Early embryonic loss is one possible reason DD was not identified as readily as conditions like Arthrogryposis Multiplex (AM) or Neuropathic Hydrocephalus (NH) even though DD is estimated to be similar in scope.
“Both parents have to be carriers,” Dr. Steffen says. “Fortunately a fairly small percentage of the sires in AI service seem to have been carriers. Then, it’s not going to be expressed if those carrier bulls aren’t crossed with animals that are carriers. Even if you do make that mating, there is only a one in four chance of getting a combination to express the disease and some of those could show up as infertility. So these abnormal genes can be spread covertly for some time.”

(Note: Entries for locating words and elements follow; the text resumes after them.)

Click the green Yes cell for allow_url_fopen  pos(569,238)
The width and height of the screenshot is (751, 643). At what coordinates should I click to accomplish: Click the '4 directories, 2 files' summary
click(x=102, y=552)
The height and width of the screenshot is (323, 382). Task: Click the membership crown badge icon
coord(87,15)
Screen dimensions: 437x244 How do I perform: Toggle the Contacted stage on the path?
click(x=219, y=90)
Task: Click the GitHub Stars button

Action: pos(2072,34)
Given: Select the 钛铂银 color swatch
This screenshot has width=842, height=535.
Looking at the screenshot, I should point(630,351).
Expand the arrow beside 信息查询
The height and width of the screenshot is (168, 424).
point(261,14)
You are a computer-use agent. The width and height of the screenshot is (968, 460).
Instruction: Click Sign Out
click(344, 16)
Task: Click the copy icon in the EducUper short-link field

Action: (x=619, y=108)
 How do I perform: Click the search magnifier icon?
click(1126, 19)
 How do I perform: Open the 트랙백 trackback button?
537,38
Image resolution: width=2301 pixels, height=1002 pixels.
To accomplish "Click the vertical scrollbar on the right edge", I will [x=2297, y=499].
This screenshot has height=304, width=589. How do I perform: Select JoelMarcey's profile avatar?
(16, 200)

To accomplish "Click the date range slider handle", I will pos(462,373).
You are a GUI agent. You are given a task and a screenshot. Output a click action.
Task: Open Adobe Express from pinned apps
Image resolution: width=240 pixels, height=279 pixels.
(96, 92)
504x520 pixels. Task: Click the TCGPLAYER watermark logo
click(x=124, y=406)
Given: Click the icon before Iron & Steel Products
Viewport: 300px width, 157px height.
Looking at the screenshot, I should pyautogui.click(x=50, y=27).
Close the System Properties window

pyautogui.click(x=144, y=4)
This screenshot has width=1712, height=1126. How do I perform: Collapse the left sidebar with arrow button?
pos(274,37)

A test for DD is already available and may be purchased alone or paired with the GeneSeek® Genomic Profiler or the Zoetis HD 50K for Angus. Producers can use archived samples or submit new samples through Angus Genetics Inc.SM
“The bottom line is DD is simple recessive, so even if I have a prevalence of carriers in my cow herd, as long as I am using bulls clean for this particular condition, I’m never going to experience any problems,” Bowman says. “This type of condition is expressed in different species and is not unique to Angus cattle. It’s out there, but it’s something we have wide enough resources and reach in the population that we are able to use the science and technology to identify.”
The American Angus Association policy on DD does not require testing as a precondition of continued or prospective registration. The association encourages producers and veterinarians to report any incidence to the association.
“We take the responsibility of providing our industry, and the commercial producer using Angus genetics, seriously and want to provide them genetics they can use with confidence in their herds,” Bowman says. “The economic implications of DD may not be as great as other things they deal with on a daily basis like calving ease, pinkeye or having cattle struck by lightning. There are a lot of things that are going to have a bigger impact on their herd. This is another piece of information.”
Bowman notes the industry’s approach to dealing with genetic abnormalities changed drastically since the 1960s and 1970s where entire lines may have been eliminated. Today, producers can make tailored mating decisions and help retain performance traits they worked so hard to achieve.
“There is a reason Angus genetics are prevalent,” Bowman says. “They make a positive impact in the economics of beef production.”
Communication and genetic testing improved the industry’s ability to identify abnormalities in herds. DD should be easily manageable for most purebred and commercial herds in the country, Dr. Steffen notes.
“Even ten years ago, it might have taken a long time to figure out what was going on,” Dr. Steffen says. “Today, it’s not nearly as threatening to the breeders. Testing is a big thing upfront for the first year or two. Then things have been traditionally cleaned up once we get the main seedstock bulls identified or tested free for carriers. That’s the advantage of testing, knowing the status of animals so we can retain the good traits and manage around a bad gene.”